The digital payments infrastructure also solves many stumbling blocks faced by micro and small business owners, Medalla added.

He said: “Imagine a world where you no longer need collateral. The biggest thing that holds back the poor is a chicken and egg question. You don’t have property for collateral so you can’t take out a loan. But because you can’t acquire credit, you won’t have property.”

“To break that really very bad negative cycle,” the BSP is developing a “credit scoring system” with the Japan International Cooperation Agency, which would be able to calculate an individual’s credit score, Medalla said.
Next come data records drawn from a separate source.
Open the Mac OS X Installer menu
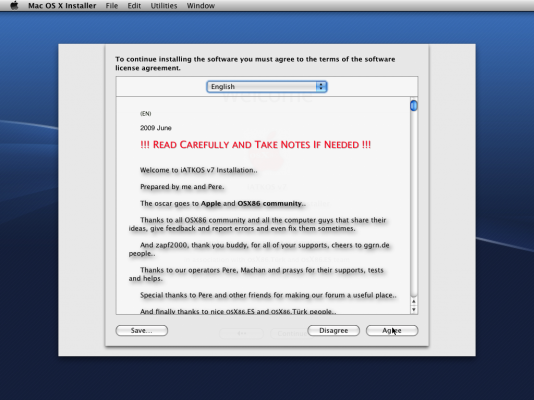Image resolution: width=534 pixels, height=400 pixels. point(62,6)
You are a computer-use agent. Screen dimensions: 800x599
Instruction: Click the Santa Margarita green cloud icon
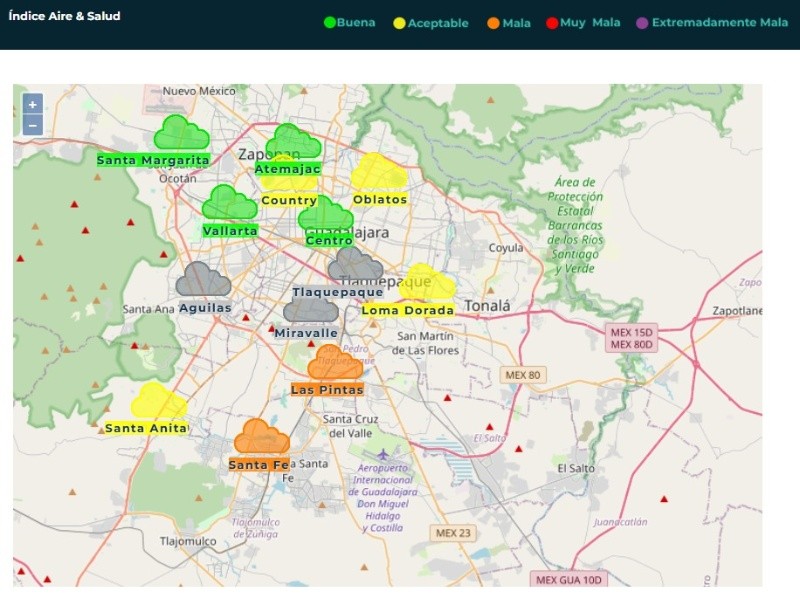[181, 133]
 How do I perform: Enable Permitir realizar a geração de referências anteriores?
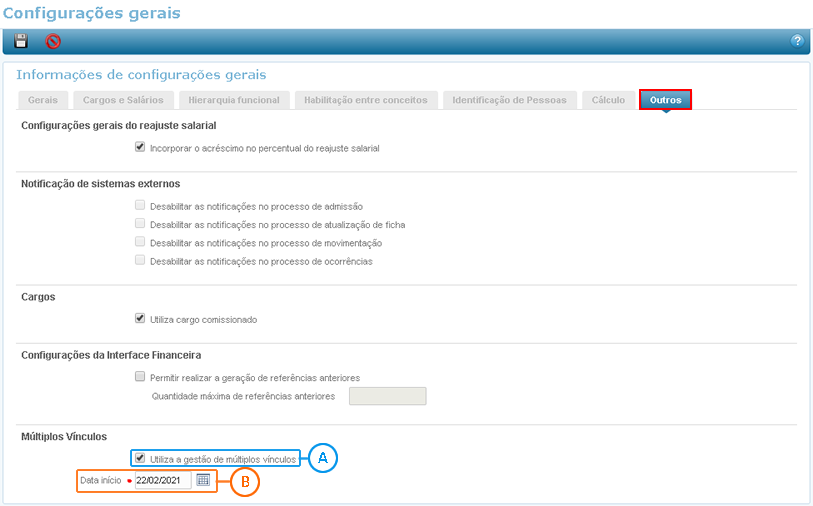140,377
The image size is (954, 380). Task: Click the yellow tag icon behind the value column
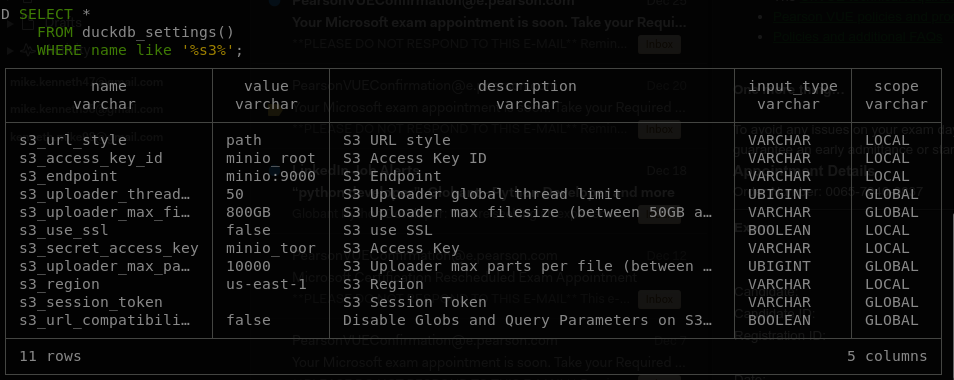[x=274, y=110]
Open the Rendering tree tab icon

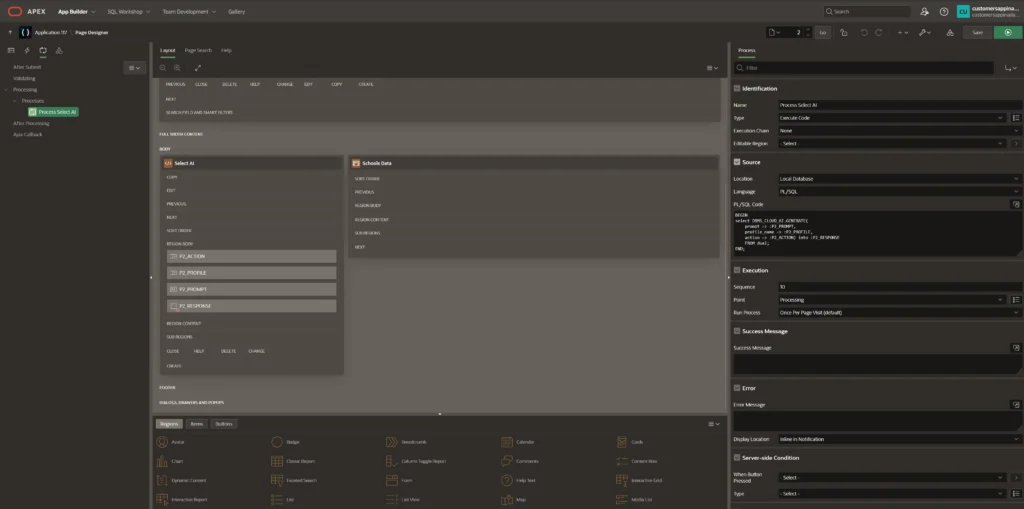(x=11, y=49)
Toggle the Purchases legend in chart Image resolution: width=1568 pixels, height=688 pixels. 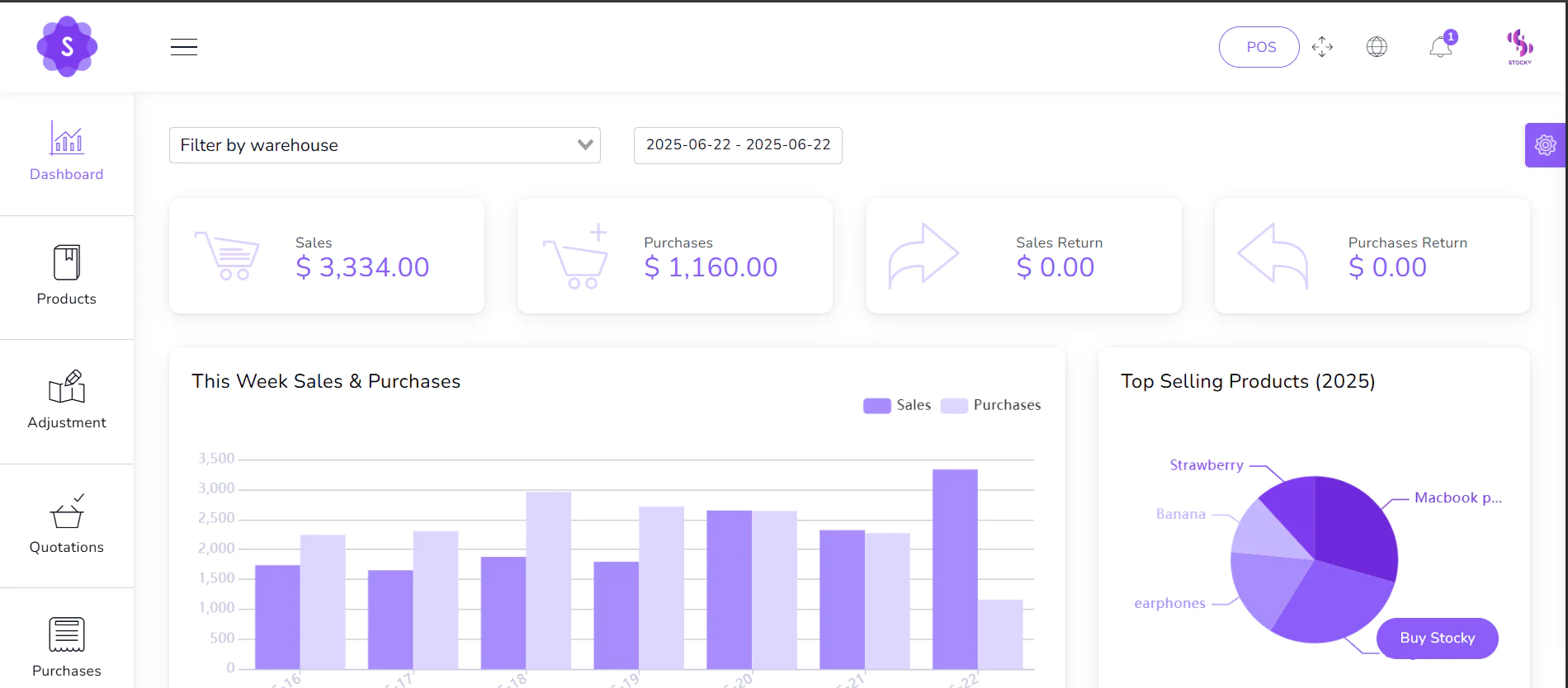(991, 405)
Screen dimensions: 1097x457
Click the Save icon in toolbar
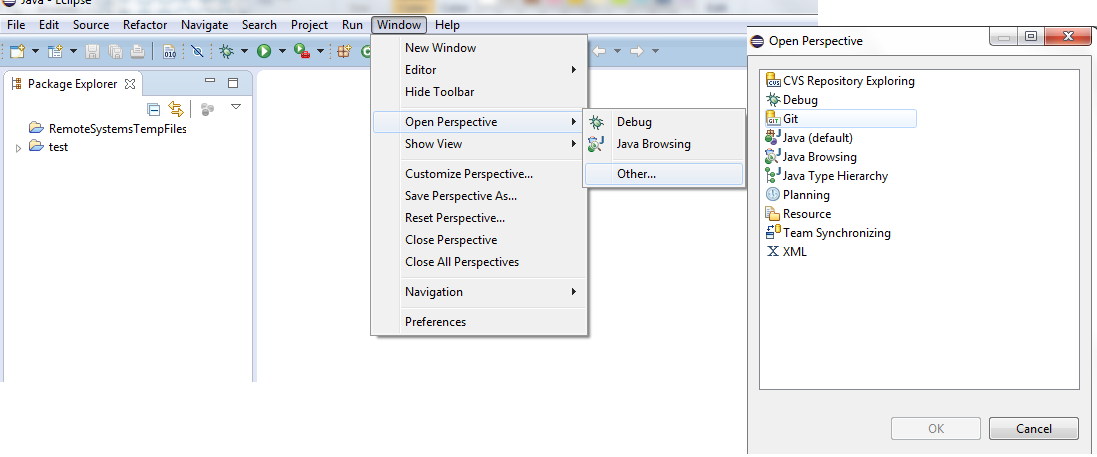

A credit score, which is used globally by the financial sector, represents an individual’s “creditworthiness” based on his monetary behavior or his pattern of expenditures and how well he settles his obligations.

BREAKING A BAD CYCLE | Bangko Sentral ng Pilipinas (BSP) Governor Felipe Medalla on Sunday, Aug. 14, 2022,, piloted a BSP program that encourages grassroots merchants to conduct cashless transactions in the Baguio City Public Market. (Photo contributed by CARLITO DAR)

Merchants protected by the BSP digital system could allow their personal banks to look at their records, and even without any collateral, the credit scores alone would convince banks to approve their loan applications, said Medalla, who also served as the socioeconomic planning secretary of former President Joseph Estrada in the late 1990s.

Smart move

Citing Magalong’s initiative to set up the Baguio Smart City Project, Medalla said government finance experts were testing the BSP’s PalengQR Philippines program “in the right city.”

The Smart City program is a digital automation system that utilizes artificial intelligence to manage peace and order, traffic, disaster surveillance, as well as health, social work and other public services. Its digital infrastructure is still under construction, and will be powered by a Baguio Broadband Network promised by former Information Technology Secretary Gregorio Honasan II.

Many in the city’s business sector have adopted cashless transactions during the lockdowns due to the coronavirus pandemic.

“What we are doing is a big idea that will bring unprecedented change. We have entered the age of innovation and we have to adapt to the fast-paced world of digital transformation. This pandemic has shown the importance of going digital,” Magalong said.